* _Task to complete_: Rewrite the entries below, changing each "screenshot" to "screen capture" and leaving all other text unchanged.

****************************************

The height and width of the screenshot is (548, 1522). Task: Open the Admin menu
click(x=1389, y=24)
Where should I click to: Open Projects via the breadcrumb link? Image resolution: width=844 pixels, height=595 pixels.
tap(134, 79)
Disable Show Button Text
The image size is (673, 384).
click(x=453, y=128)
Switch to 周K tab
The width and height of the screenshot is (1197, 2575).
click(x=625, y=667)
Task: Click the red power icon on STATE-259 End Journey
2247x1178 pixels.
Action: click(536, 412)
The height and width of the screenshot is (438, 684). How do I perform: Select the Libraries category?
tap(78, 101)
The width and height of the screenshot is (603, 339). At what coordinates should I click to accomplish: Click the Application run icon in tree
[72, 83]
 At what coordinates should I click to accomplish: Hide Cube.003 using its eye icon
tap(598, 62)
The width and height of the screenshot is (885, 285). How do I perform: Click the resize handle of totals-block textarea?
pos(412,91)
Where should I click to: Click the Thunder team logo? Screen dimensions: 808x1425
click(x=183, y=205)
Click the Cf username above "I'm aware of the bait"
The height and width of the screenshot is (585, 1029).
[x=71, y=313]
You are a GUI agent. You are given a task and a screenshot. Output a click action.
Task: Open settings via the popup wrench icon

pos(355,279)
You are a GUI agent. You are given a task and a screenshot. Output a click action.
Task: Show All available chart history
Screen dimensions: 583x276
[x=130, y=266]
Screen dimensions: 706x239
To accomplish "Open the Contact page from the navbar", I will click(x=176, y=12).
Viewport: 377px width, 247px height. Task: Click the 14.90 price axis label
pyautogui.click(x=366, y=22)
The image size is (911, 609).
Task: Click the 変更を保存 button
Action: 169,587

****************************************

* _Output below_:
The height and width of the screen capture is (548, 1522). Task: Open the Admin menu
click(x=1389, y=24)
Where should I click to: Open Projects via the breadcrumb link? Image resolution: width=844 pixels, height=595 pixels.
tap(134, 79)
Disable Show Button Text
The image size is (673, 384).
click(x=453, y=128)
Switch to 周K tab
The width and height of the screen capture is (1197, 2575).
click(x=625, y=667)
Task: Click the red power icon on STATE-259 End Journey
2247x1178 pixels.
Action: click(536, 412)
The height and width of the screen capture is (438, 684). How do I perform: Select the Libraries category?
tap(78, 101)
The width and height of the screen capture is (603, 339). At what coordinates should I click to accomplish: Click the Application run icon in tree
[72, 83]
 At what coordinates should I click to accomplish: Hide Cube.003 using its eye icon
tap(598, 62)
The width and height of the screen capture is (885, 285). How do I perform: Click the resize handle of totals-block textarea?
pos(412,91)
Where should I click to: Click the Thunder team logo? Screen dimensions: 808x1425
click(x=183, y=205)
Click the Cf username above "I'm aware of the bait"
The height and width of the screen capture is (585, 1029).
[x=71, y=313]
You are a GUI agent. You are given a task and a screen capture. Output a click action.
Task: Open settings via the popup wrench icon

pos(355,279)
You are a GUI agent. You are given a task and a screen capture. Output a click action.
Task: Show All available chart history
Screen dimensions: 583x276
[x=130, y=266]
Screen dimensions: 706x239
To accomplish "Open the Contact page from the navbar", I will click(x=176, y=12).
Viewport: 377px width, 247px height. Task: Click the 14.90 price axis label
pyautogui.click(x=366, y=22)
The image size is (911, 609).
Task: Click the 変更を保存 button
Action: 169,587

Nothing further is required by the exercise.